Challenge:
Arrange the lines below as a numbered list, from the line with "17, 900, 53)" to the line with "41) label: Yoga", both included, leaving out any blank lines.

Stored rows:
===============

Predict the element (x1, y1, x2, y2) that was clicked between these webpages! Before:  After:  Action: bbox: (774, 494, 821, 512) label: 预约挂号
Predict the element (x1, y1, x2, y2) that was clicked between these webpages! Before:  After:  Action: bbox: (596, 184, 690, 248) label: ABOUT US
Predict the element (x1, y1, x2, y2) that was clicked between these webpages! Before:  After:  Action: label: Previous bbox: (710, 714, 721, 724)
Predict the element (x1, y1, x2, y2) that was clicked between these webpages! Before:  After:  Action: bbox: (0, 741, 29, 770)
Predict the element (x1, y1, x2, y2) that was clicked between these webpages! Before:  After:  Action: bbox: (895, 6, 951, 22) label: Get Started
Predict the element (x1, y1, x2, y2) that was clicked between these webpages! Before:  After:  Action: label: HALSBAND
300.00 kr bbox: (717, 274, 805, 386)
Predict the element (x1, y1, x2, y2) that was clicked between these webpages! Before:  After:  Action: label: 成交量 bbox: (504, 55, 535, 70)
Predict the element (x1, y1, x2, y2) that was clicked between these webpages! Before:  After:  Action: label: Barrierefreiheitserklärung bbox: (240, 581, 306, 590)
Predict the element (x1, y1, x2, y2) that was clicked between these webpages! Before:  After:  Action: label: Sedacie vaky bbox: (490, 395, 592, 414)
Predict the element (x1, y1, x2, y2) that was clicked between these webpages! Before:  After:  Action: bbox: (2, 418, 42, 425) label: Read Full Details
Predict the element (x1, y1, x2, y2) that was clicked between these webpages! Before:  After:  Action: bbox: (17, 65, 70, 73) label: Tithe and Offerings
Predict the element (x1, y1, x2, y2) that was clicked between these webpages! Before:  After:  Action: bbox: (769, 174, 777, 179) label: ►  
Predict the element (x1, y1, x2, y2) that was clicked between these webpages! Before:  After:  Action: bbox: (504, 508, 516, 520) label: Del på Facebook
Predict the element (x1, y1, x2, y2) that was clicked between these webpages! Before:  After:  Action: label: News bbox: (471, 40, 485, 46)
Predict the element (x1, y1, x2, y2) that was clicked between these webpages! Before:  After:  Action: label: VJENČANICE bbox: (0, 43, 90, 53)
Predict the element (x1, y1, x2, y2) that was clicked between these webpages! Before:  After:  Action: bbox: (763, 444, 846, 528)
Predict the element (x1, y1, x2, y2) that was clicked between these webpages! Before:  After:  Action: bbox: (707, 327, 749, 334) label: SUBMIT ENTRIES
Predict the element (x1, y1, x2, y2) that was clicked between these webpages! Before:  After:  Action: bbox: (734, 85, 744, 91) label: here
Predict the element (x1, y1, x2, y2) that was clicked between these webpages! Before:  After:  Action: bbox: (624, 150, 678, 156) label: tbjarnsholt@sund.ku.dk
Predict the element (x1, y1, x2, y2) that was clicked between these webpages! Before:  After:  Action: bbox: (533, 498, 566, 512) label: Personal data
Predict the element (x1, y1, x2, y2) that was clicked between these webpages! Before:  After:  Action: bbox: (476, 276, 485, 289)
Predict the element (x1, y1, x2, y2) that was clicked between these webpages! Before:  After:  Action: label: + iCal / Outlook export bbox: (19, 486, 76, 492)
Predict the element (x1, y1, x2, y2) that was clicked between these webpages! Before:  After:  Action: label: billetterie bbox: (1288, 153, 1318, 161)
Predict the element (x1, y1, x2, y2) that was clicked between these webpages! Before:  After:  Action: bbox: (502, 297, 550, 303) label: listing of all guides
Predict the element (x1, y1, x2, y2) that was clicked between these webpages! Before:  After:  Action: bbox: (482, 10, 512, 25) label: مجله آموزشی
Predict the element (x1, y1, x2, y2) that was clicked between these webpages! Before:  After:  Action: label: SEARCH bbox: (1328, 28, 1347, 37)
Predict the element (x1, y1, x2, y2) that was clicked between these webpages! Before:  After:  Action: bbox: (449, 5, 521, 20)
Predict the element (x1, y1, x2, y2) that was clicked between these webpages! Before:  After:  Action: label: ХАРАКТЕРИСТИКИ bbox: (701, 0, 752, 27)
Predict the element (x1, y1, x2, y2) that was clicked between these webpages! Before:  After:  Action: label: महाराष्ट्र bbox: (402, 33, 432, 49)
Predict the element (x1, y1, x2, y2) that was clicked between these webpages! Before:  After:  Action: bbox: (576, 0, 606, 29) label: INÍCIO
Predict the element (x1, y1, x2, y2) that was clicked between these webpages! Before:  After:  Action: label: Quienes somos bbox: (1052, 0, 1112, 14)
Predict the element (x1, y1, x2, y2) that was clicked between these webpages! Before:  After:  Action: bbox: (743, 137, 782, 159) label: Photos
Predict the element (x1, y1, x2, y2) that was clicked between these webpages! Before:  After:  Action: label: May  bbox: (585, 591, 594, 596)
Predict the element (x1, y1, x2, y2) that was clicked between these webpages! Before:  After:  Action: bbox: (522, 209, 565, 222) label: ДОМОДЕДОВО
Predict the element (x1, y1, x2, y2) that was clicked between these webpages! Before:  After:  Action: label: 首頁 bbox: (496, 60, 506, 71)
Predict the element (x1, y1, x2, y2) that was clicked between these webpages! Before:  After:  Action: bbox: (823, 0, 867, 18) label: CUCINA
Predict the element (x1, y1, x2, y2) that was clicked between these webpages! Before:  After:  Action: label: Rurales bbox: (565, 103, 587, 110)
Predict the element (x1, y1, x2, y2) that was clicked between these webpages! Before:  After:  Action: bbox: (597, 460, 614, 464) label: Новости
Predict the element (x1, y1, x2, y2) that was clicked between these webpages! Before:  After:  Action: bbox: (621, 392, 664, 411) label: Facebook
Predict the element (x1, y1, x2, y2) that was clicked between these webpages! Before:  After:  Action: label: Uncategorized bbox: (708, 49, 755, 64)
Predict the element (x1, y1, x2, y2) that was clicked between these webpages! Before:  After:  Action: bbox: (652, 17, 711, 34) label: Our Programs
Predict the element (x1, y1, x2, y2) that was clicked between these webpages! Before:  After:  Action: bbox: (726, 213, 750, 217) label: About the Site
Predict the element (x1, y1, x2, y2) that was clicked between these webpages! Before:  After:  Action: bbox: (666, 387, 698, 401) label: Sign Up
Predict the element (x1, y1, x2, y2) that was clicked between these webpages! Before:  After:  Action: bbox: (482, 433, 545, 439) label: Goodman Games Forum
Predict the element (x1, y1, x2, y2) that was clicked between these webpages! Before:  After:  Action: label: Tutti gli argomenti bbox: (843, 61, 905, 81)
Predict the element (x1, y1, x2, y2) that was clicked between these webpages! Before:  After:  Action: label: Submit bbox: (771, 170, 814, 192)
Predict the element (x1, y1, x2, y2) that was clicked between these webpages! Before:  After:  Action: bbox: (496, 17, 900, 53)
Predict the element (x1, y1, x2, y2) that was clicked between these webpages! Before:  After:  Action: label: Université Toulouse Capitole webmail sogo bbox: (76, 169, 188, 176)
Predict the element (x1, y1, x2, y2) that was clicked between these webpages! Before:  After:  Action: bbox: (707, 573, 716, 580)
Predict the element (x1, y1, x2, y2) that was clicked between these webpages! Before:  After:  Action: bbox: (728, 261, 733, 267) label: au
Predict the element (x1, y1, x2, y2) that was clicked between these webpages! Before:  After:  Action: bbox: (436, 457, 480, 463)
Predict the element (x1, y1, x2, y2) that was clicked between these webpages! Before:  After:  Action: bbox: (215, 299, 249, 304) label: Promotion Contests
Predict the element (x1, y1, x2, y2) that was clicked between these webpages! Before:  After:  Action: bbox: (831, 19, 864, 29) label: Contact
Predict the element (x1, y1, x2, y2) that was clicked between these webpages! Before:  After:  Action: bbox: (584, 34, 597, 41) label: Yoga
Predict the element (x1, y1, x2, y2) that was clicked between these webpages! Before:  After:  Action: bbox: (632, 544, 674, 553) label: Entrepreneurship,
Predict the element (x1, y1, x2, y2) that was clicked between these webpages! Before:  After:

===============

Output for this exercise:
1. Predict the element (x1, y1, x2, y2) that was clicked between these webpages! Before:  After:  Action: bbox: (496, 17, 900, 53)
2. Predict the element (x1, y1, x2, y2) that was clicked between these webpages! Before:  After:  Action: label: Université Toulouse Capitole webmail sogo bbox: (76, 169, 188, 176)
3. Predict the element (x1, y1, x2, y2) that was clicked between these webpages! Before:  After:  Action: bbox: (707, 573, 716, 580)
4. Predict the element (x1, y1, x2, y2) that was clicked between these webpages! Before:  After:  Action: bbox: (728, 261, 733, 267) label: au
5. Predict the element (x1, y1, x2, y2) that was clicked between these webpages! Before:  After:  Action: bbox: (436, 457, 480, 463)
6. Predict the element (x1, y1, x2, y2) that was clicked between these webpages! Before:  After:  Action: bbox: (215, 299, 249, 304) label: Promotion Contests
7. Predict the element (x1, y1, x2, y2) that was clicked between these webpages! Before:  After:  Action: bbox: (831, 19, 864, 29) label: Contact
8. Predict the element (x1, y1, x2, y2) that was clicked between these webpages! Before:  After:  Action: bbox: (584, 34, 597, 41) label: Yoga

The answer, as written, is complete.